Finding unity on the anniversary of the Reformation
Just prior to his suffering and death, Jesus offers this simple prayer to his Father: “I ask not only on behalf of these, but also on behalf of those who will believe in me through their word, that they may all be one.” (John 17:20)
This passage is taken from the Farewell Discourse of Jesus which takes place during the Last Supper.
Most people would agree that the last words of a person about to die are important. In one of his final gestures, Jesus prays that his disciples be one.
On Oct. 31, 1517, Martin Luther, an Augustinian monk and professor of biblical theology, posted his Ninety-Five Theses on the door of the Castle Church in Wittenberg, Germany. The door functioned as a bulletin board for announcements for the church and university.
The more formal title for this document is the Disputation on the Power of Indulgences and the propositions it contained were intended to be debated in a formal setting like a university. This was a typical academic practice of the Late Medieval Period.
Luther was protesting the abuses he witnessed in the church’s practice regarding indulgences. An indulgence is the remission granted by the church of the temporal punishment due to sins already forgiven.
Martin Luther was reacting to the sacrilegious practice of certain clerics of his time who sold indulgences and used the money in order to fund church building projects. It was a corrupt practice and was contrary to the consistent teaching of the church’s canon law which rejects simony (the buying or selling of what is spiritual in return for what is temporal).
He was justified in reacting so strongly to this practice; however, he did not stop there. In only a few years Luther moved from wanting to reform certain practices in the church to rejecting many foundational teachings of the Catholic faith.

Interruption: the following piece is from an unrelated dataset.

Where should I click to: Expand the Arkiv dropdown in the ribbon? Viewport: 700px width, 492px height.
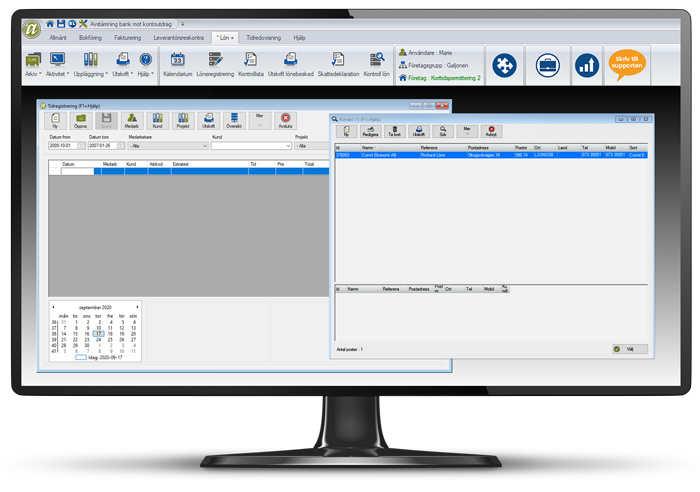click(x=34, y=64)
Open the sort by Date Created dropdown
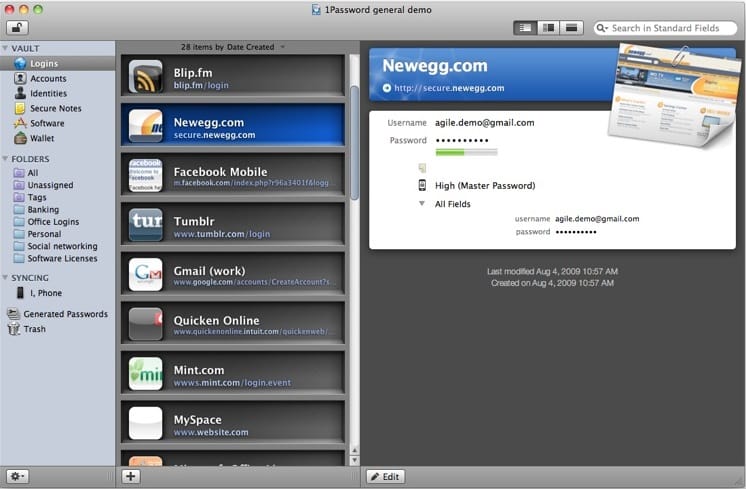Image resolution: width=746 pixels, height=489 pixels. pos(233,47)
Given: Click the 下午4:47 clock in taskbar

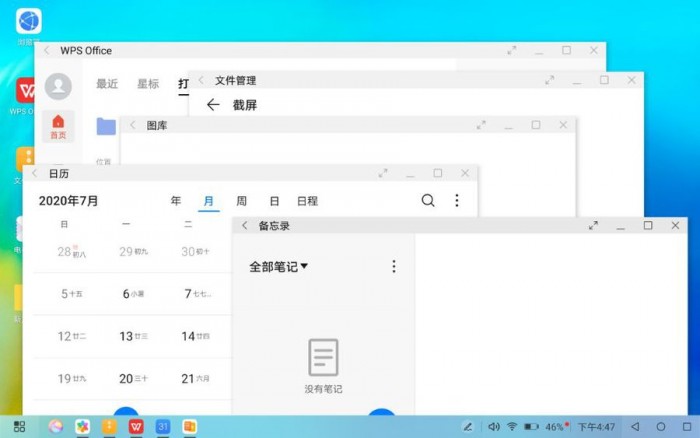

What began in Wittenberg 500 years ago had significant repercussions for the unity of the Christian church where there are now an estimated 9,000 Protestant denominations (World Christian Encyclopedia, Volume 2).

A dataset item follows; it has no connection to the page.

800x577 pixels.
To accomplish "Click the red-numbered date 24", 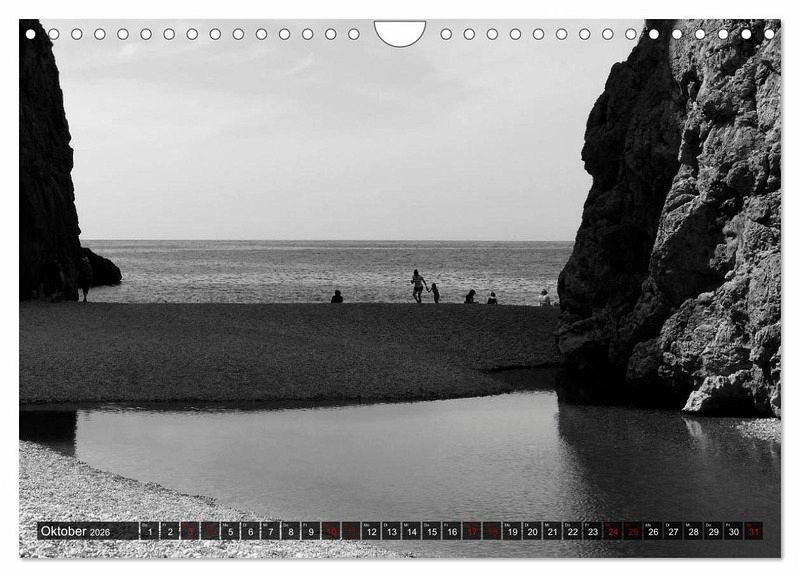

A hopeful sign in the midst of this division is the ecumenical movement. For the Catholic church this began in earnest with the Second Vatican Council (1962-1965). Restoration of Christian unity was one of the principal concerns of the council.

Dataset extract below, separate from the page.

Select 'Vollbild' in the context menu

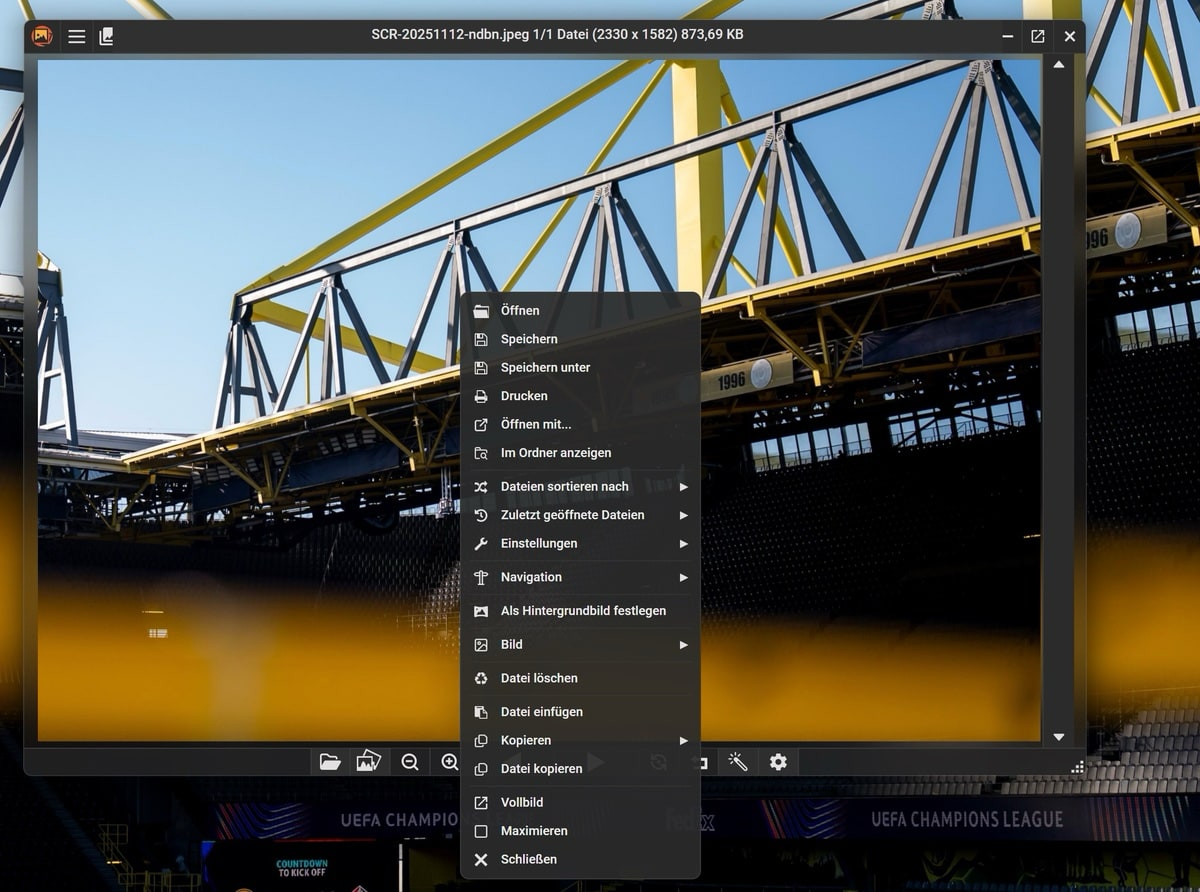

Unitatis Redintegratio is the Second Vatican Council’s document on ecumenism. In the opening paragraph it states that division in the Christian church, “openly contradicts the will of Christ, scandalizes the world and damages the holy cause of preaching the Gospel to every creature.”
More recently, the Lutheran World Federation and the Pontifical Council for Promoting Christian Unity issued a joint statement to conclude the common ecumenical Commemoration of the Reformation (Oct. 31, 2017). The document states, “We, Lutherans and Catholics, are profoundly grateful for the ecumenical journey that we have travelled together during the last 50 years. This pilgrimage, sustained by our common prayer, worship and ecumenical dialogue, has resulted in the removal of prejudices, the increase of mutual understanding and the identification of decisive theological agreements. In the face of so many blessings along the way, we raise our hearts in praise of the Triune God for the mercy we receive.”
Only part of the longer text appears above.